» Data in this exercise
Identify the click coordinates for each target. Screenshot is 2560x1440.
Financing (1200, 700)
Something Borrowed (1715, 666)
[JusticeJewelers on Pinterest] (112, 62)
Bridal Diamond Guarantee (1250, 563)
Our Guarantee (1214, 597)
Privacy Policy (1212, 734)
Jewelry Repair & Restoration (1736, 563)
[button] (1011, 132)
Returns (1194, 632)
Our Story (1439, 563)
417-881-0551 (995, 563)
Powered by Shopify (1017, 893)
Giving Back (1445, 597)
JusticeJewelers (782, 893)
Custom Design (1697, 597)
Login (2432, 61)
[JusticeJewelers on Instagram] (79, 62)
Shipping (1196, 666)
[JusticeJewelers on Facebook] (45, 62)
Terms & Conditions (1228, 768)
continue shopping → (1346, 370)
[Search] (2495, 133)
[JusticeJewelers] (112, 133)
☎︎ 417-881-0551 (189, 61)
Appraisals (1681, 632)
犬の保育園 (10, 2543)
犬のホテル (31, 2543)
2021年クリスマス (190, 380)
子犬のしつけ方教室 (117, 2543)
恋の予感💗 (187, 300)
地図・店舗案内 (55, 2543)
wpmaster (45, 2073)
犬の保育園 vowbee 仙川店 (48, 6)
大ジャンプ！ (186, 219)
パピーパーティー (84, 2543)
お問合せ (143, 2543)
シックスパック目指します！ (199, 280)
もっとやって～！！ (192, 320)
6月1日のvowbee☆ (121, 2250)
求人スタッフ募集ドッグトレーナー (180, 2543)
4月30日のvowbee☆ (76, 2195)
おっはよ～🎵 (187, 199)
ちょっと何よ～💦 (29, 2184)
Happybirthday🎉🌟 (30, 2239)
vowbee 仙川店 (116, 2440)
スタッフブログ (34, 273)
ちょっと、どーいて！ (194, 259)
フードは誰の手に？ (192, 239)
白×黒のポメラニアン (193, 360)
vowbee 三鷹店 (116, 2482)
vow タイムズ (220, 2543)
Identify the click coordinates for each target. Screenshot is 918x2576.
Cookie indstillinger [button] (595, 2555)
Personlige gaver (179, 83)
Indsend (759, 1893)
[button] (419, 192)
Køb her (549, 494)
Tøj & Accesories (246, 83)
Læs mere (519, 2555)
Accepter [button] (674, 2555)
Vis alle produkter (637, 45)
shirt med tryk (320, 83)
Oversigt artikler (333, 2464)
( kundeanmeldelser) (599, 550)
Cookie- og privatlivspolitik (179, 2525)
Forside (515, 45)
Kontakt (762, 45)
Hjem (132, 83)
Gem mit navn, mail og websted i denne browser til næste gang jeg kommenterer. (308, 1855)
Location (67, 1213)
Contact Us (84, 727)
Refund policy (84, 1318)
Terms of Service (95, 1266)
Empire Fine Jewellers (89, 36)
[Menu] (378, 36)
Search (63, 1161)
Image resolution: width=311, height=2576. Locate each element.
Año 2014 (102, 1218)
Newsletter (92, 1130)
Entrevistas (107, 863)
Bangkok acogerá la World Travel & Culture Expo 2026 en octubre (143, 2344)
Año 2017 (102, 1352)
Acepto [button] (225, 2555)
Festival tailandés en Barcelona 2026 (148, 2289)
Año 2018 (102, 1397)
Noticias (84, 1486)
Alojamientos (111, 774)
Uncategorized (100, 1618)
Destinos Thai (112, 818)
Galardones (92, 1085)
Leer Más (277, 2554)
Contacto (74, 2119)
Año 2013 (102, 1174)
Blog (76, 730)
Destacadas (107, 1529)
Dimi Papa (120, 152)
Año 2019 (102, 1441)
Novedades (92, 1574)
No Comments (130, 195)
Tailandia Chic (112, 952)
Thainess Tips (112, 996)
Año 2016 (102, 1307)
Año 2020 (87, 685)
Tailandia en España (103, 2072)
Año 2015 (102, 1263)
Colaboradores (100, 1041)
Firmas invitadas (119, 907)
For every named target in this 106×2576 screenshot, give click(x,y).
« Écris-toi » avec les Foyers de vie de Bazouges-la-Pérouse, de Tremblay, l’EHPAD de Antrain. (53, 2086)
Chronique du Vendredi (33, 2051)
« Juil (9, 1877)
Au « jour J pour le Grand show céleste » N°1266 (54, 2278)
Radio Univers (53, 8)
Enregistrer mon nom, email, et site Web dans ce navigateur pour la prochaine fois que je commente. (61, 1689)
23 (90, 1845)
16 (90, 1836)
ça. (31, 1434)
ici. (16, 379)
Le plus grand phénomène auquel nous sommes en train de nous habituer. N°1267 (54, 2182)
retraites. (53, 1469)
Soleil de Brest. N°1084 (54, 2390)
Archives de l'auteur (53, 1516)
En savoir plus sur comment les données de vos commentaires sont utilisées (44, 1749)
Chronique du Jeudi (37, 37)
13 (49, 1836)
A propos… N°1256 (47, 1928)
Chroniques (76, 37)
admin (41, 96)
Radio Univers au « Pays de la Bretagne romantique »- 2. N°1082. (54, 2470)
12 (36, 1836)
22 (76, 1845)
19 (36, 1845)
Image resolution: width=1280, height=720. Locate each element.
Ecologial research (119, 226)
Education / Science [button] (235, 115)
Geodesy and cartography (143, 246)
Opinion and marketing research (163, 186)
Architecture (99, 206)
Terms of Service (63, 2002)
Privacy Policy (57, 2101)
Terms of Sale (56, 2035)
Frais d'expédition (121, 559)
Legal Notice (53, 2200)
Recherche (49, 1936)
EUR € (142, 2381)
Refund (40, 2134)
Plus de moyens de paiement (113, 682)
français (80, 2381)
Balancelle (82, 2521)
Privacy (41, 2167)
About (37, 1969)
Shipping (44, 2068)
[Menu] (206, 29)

» Goal of the exercise
A word-for-word copy of the entries, from the first line through the line containing "417-881-0551 (189, 61)", is the whole answer.

» Output for this task
Identify the click coordinates for each target. Screenshot is 2560x1440.
Financing (1200, 700)
Something Borrowed (1715, 666)
[JusticeJewelers on Pinterest] (112, 62)
Bridal Diamond Guarantee (1250, 563)
Our Guarantee (1214, 597)
Privacy Policy (1212, 734)
Jewelry Repair & Restoration (1736, 563)
[button] (1011, 132)
Returns (1194, 632)
Our Story (1439, 563)
417-881-0551 (995, 563)
Powered by Shopify (1017, 893)
Giving Back (1445, 597)
JusticeJewelers (782, 893)
Custom Design (1697, 597)
Login (2432, 61)
[JusticeJewelers on Instagram] (79, 62)
Shipping (1196, 666)
[JusticeJewelers on Facebook] (45, 62)
Terms & Conditions (1228, 768)
continue shopping → (1346, 370)
[Search] (2495, 133)
[JusticeJewelers] (112, 133)
☎︎ 417-881-0551 (189, 61)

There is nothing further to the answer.